I'd be happy to send across a minimum working example as an attachment
Da Li
@dlee992
Hi, guys. I want to know the meaning of NPY_NO_EXPORT, which is defined by #define NPY_NO_EXPORT NPY_VISIBILITY_HIDDEN. I saw a lot of usage of NPY_NO_EXPORT in definition of various c functions and python types, e.g., NPY_NO_EXPORT PyTypeObject PyArray_Type = {. Any explaination is good for me! Thanks. I'd guess this MACRO means the defined funcs or types are only used in NumPy C world, and not in NumPy Python wrold?
Matti Picus
@mattip
NPY_NO_EXPORT means the functions are internal to NumPy and are not available for general use. The functions marked with NUMPY_API are exported via a mechanism that overrides the NPY_NO_EXPORT macro at build time. All the non-static functions should be marked with NPY_NO_EXPORT, if there are any public ones they must be expressly declared as such and become part of the NumPy C-API.
Da Li
@dlee992
Thanks, matti! Got it.
Da Li
@dlee992
Hi, guys. I want to compile NumPy extensions with flags -O0 -g to disable compiler optimization and enable debugging info. Where should I modify in the setup.py process? NumPy building process and the distutitls package is kind of overwhelming for me... Emmm... Or any document about this is helpful.
hi! I was wondering how the acceptance of pep-646 (variadic generics) will affect the module numpy.typing. Are there any plans to implement static type checking for array shapes?

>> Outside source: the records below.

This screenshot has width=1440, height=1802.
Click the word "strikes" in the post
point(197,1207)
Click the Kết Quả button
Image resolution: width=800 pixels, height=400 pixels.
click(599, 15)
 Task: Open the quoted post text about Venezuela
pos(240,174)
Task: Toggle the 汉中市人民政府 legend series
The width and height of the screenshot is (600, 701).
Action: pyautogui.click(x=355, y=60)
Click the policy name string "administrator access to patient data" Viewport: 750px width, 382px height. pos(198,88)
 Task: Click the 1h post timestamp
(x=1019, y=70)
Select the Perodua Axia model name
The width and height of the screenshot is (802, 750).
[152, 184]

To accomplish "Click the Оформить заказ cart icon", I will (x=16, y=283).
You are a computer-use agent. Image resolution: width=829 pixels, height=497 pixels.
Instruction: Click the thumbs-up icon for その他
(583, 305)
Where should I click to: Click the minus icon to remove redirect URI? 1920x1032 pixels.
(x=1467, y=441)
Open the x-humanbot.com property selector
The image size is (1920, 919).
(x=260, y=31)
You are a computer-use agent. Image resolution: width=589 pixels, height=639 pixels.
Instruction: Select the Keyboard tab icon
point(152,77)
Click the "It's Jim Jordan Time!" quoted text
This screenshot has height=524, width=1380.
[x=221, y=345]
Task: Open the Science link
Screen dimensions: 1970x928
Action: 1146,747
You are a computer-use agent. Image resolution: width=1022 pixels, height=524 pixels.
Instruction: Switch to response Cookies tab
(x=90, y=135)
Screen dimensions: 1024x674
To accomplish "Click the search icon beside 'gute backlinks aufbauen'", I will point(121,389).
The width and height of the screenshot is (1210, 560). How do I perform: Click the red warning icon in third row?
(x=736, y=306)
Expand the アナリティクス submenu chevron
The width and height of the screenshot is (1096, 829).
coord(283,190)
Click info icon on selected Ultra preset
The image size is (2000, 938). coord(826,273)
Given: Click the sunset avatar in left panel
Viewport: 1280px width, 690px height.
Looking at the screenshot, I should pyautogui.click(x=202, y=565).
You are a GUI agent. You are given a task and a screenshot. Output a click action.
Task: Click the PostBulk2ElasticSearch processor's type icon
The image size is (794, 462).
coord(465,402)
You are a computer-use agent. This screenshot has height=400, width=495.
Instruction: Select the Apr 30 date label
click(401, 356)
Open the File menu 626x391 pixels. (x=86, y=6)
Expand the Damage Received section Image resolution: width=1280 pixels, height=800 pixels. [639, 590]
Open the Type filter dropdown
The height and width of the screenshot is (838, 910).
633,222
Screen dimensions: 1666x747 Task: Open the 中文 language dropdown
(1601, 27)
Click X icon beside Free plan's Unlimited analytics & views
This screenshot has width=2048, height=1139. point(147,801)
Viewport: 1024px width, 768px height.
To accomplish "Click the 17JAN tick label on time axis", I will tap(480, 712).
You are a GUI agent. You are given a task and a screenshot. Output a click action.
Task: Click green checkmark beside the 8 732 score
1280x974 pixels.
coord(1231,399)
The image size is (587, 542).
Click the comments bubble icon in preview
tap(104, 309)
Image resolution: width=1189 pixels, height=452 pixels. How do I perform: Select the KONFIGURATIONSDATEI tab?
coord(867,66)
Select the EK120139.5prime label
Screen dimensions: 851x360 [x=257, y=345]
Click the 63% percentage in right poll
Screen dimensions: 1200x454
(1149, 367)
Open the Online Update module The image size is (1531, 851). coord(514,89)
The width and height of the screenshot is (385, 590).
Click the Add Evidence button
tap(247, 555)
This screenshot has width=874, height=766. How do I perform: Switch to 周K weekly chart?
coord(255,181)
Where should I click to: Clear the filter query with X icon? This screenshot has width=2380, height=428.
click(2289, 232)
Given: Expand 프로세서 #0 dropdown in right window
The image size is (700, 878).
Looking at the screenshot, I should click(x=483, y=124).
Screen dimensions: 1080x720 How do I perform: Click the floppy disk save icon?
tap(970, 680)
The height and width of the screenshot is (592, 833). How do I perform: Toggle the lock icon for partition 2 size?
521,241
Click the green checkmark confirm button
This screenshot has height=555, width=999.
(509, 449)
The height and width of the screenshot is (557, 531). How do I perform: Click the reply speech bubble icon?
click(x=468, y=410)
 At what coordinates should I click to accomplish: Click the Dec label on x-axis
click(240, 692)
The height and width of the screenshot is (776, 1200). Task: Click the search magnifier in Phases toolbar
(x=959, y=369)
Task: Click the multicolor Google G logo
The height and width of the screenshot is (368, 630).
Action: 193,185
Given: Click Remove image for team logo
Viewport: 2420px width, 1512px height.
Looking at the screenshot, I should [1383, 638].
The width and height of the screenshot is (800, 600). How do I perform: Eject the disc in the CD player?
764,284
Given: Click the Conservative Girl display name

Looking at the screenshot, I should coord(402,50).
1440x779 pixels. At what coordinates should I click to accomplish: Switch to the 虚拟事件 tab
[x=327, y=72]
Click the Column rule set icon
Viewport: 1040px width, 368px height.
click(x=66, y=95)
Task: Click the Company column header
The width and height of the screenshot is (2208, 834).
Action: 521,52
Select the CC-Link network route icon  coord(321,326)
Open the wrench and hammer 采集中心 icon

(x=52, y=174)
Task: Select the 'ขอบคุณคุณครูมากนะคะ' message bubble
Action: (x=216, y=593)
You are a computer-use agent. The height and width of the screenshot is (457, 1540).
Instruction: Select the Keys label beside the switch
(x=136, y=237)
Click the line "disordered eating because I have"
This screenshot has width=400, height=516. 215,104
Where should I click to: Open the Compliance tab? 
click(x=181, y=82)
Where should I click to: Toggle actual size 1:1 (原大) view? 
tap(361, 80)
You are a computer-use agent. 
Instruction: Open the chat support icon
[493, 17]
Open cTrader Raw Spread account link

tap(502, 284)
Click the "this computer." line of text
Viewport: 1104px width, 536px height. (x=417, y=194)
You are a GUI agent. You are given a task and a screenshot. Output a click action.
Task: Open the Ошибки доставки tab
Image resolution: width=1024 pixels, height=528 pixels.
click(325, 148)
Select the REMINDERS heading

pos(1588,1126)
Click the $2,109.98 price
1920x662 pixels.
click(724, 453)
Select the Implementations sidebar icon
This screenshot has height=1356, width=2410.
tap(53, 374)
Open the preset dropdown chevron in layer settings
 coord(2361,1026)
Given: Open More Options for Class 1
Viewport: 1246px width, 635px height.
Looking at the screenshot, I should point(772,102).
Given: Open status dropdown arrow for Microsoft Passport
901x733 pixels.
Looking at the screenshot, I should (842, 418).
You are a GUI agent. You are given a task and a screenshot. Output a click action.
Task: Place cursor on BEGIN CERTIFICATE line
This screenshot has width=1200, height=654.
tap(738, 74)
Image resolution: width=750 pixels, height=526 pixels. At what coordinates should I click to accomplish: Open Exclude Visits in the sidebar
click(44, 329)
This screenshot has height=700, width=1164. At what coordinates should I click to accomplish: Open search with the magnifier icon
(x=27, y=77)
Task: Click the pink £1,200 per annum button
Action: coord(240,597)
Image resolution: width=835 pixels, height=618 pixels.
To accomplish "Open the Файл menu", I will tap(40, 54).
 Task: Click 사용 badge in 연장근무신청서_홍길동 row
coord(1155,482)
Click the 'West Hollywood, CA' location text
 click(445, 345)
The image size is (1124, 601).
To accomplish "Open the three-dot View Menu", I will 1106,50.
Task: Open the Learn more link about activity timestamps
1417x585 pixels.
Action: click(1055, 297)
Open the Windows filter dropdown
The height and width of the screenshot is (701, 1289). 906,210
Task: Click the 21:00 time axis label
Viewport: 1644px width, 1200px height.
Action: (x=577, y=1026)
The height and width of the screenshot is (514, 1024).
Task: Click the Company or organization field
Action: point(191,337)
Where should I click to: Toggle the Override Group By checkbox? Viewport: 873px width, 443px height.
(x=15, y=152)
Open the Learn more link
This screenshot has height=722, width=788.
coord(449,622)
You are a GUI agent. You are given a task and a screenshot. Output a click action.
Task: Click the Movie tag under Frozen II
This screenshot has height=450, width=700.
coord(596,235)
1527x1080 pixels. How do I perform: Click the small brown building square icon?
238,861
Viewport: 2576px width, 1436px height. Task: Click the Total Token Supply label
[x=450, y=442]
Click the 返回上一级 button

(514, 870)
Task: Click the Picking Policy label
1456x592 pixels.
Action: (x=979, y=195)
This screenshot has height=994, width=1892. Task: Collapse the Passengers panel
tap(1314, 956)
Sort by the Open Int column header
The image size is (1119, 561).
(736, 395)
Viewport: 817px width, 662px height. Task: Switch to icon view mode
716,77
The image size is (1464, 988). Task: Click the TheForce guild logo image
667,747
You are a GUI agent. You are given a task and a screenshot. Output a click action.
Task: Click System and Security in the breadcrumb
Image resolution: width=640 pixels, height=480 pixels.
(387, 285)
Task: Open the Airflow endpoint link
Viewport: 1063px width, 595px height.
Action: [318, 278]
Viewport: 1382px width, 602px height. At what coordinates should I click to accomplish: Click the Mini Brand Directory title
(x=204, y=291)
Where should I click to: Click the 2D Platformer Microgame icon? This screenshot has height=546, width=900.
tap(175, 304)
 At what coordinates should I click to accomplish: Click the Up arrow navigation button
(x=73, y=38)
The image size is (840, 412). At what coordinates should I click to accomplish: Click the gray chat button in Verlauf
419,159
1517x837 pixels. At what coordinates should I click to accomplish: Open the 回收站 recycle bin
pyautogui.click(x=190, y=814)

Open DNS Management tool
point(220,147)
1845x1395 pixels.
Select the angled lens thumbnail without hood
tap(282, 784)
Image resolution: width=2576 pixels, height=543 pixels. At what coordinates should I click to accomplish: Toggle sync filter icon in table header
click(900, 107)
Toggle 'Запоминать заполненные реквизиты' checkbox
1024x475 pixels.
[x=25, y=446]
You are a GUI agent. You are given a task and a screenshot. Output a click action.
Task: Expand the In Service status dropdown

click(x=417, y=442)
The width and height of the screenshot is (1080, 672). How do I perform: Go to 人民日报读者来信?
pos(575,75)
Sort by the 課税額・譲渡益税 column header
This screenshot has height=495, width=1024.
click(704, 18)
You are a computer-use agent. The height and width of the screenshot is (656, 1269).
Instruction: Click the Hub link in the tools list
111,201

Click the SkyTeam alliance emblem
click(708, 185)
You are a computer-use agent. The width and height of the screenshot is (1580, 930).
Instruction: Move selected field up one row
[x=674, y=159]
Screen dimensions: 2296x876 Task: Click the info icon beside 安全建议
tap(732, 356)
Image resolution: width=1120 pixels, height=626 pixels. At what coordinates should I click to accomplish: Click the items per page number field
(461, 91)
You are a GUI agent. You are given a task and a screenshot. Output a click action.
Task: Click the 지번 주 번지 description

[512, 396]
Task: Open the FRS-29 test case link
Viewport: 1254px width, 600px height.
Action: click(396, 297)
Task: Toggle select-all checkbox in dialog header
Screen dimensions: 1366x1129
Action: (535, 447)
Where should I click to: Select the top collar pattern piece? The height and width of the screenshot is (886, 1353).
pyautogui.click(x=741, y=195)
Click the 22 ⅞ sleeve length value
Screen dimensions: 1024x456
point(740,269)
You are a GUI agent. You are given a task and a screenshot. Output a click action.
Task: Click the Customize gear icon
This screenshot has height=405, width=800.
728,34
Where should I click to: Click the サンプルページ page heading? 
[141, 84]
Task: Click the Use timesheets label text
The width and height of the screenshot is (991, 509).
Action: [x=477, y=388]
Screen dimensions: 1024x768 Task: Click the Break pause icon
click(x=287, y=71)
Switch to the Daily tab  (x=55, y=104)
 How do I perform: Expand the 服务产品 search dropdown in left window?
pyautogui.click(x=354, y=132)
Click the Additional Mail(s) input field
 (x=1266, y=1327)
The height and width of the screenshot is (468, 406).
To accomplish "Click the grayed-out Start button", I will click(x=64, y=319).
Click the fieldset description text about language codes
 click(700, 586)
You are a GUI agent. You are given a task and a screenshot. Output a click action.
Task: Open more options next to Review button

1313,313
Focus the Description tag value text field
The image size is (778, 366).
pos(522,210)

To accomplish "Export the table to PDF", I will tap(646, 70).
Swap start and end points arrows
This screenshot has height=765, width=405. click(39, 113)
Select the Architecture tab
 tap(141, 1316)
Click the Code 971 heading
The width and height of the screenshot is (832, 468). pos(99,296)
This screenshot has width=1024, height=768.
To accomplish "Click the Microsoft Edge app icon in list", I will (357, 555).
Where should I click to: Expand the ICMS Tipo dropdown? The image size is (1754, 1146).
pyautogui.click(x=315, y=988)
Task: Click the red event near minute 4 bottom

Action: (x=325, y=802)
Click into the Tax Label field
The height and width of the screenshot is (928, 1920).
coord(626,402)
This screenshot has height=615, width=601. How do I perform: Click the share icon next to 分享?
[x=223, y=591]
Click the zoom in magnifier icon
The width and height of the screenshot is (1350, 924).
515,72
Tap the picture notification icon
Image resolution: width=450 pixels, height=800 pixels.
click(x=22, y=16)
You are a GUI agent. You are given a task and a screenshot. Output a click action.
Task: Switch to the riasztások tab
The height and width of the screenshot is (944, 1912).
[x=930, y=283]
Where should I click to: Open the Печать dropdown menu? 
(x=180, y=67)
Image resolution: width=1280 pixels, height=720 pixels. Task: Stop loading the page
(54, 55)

Hi, guys. I found an old NEP about Deferred UFunc evalulation using C++ expression template, https://numpy.org/neps/nep-0011-deferred-ufunc-evaluation.html. But its status is deferred, I wonder if numpy's already implemented lazy ufunc evalulation using another way? I searched in the numpy source code, I feel numpy doesn't impl this feature.